* Instructions to follow *
Where the records below show a line containing "Blog (270, 2545)", start copying; end with the line containing "Howard Product Support (208, 2368)", and copy it too.

- - - - -

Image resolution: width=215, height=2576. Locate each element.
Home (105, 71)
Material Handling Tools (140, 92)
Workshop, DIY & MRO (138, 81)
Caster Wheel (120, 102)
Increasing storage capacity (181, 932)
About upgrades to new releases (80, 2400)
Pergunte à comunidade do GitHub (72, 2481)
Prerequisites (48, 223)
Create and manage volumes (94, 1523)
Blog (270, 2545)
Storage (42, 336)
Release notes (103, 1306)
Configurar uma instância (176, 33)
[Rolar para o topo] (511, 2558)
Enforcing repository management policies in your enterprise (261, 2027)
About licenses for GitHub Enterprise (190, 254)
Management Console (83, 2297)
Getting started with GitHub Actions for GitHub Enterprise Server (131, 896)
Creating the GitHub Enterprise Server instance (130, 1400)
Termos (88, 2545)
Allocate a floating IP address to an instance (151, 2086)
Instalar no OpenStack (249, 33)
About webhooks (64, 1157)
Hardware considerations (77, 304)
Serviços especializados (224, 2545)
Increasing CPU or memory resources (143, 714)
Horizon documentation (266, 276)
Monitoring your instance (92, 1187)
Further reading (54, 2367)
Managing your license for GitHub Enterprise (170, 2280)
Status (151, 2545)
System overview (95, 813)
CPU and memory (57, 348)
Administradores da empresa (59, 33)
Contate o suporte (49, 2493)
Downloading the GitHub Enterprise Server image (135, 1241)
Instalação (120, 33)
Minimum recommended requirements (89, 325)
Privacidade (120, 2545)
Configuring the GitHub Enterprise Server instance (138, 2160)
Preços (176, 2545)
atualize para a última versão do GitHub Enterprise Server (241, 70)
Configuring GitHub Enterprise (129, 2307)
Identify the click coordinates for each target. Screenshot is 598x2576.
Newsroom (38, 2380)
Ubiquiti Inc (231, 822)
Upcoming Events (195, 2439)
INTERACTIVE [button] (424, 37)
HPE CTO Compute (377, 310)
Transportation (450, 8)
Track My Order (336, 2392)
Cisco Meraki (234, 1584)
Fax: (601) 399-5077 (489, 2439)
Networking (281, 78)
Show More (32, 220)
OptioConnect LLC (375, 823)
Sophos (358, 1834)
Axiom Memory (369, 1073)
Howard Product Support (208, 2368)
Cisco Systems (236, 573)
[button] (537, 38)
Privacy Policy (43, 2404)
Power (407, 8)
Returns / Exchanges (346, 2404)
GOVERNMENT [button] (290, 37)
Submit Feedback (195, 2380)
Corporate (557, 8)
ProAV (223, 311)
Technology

- - - - -

* Task response *
Blog (270, 2545)
Storage (42, 336)
Release notes (103, 1306)
Configurar uma instância (176, 33)
[Rolar para o topo] (511, 2558)
Enforcing repository management policies in your enterprise (261, 2027)
About licenses for GitHub Enterprise (190, 254)
Management Console (83, 2297)
Getting started with GitHub Actions for GitHub Enterprise Server (131, 896)
Creating the GitHub Enterprise Server instance (130, 1400)
Termos (88, 2545)
Allocate a floating IP address to an instance (151, 2086)
Instalar no OpenStack (249, 33)
About webhooks (64, 1157)
Hardware considerations (77, 304)
Serviços especializados (224, 2545)
Increasing CPU or memory resources (143, 714)
Horizon documentation (266, 276)
Monitoring your instance (92, 1187)
Further reading (54, 2367)
Managing your license for GitHub Enterprise (170, 2280)
Status (151, 2545)
System overview (95, 813)
CPU and memory (57, 348)
Administradores da empresa (59, 33)
Contate o suporte (49, 2493)
Downloading the GitHub Enterprise Server image (135, 1241)
Instalação (120, 33)
Minimum recommended requirements (89, 325)
Privacidade (120, 2545)
Configuring the GitHub Enterprise Server instance (138, 2160)
Preços (176, 2545)
atualize para a última versão do GitHub Enterprise Server (241, 70)
Configuring GitHub Enterprise (129, 2307)
Identify the click coordinates for each target. Screenshot is 598x2576.
Newsroom (38, 2380)
Ubiquiti Inc (231, 822)
Upcoming Events (195, 2439)
INTERACTIVE [button] (424, 37)
HPE CTO Compute (377, 310)
Transportation (450, 8)
Track My Order (336, 2392)
Cisco Meraki (234, 1584)
Fax: (601) 399-5077 (489, 2439)
Networking (281, 78)
Show More (32, 220)
OptioConnect LLC (375, 823)
Sophos (358, 1834)
Axiom Memory (369, 1073)
Howard Product Support (208, 2368)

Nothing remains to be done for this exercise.